Coulter serves on the Children and Families Finance and Policy, Elections Finance and Policy, Higher Education Finance and Policy, and Veterans and Military Affairs Finance and Policy Committees and the Property Tax Division of the Taxes Committee.

=== Political positions ===
Coulter authored a law that changed the state's renters refund program to an income tax credit, so that more renters will automatically receive a benefit they qualify for. He supported legislation that would restore the right to vote to Minnesotans convicted of a felony offense while they are serving parole, citing that the policy had been adopted already by Republican-controlled states like Utah.

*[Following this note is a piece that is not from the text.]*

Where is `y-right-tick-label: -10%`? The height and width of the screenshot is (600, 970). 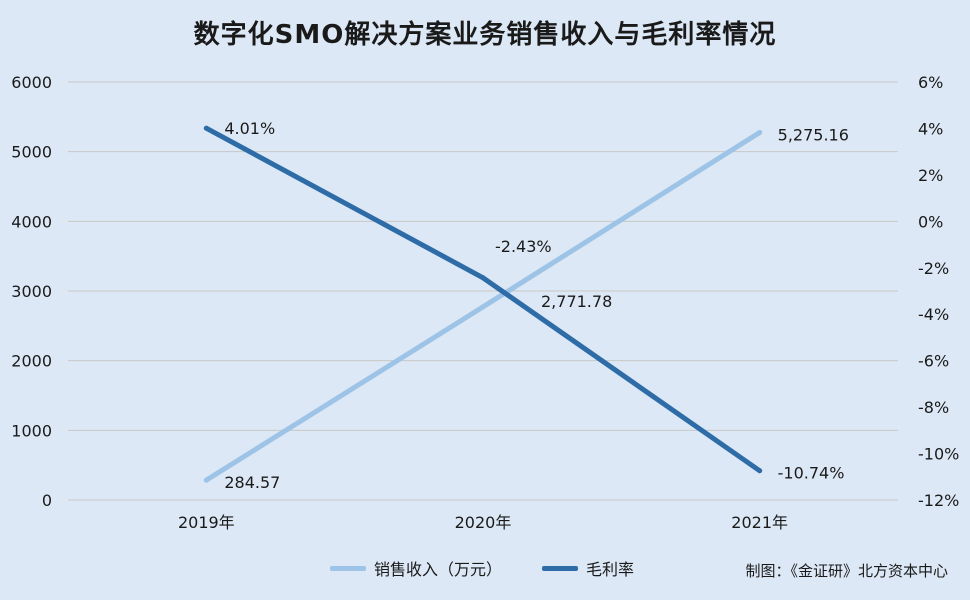
y-right-tick-label: -10% is located at coordinates (938, 454).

Coulter authored legislation in 2023 that would award a $5 million grant for planning for a possible World's Fair Expo in Bloomington in 2027, saying the expo would be an economic benefit to the state. On June 21, 2023, it was announced that the bid went to Serbia, leaving the money unspent.

== Electoral history ==

2022 Minnesota State House - District 51B
| Party |  | Candidate | Votes | % |
|---|---|---|---|---|
|  | Democratic (DFL) | Nathan Coulter | 10,041 | 61.57 |
|  | Republican | Chad Anderson | 6,249 | 38.32 |
|  | Write-in |  | 19 | 0.12 |
| Total votes |  |  | 16,309 | 100.0 |
|  | Democratic (DFL) hold |  |  |  |

2024 Minnesota State House - District 51B
| Party |  | Candidate | Votes | % |
|---|---|---|---|---|
|  | Democratic (DFL) | Nathan Coulter (incumbent) | 13,244 | 64.08 |
|  | Republican | Lion Dale Johnson | 7,373 | 35.67 |
|  | Write-in |  | 51 | 0.25 |
| Total votes |  |  | 20,668 | 100.00 |
|  | Democratic (DFL) hold |  |  |  |

== Personal life ==
Coulter lives in Bloomington, Minnesota, with his spouse, Charity, and has two children.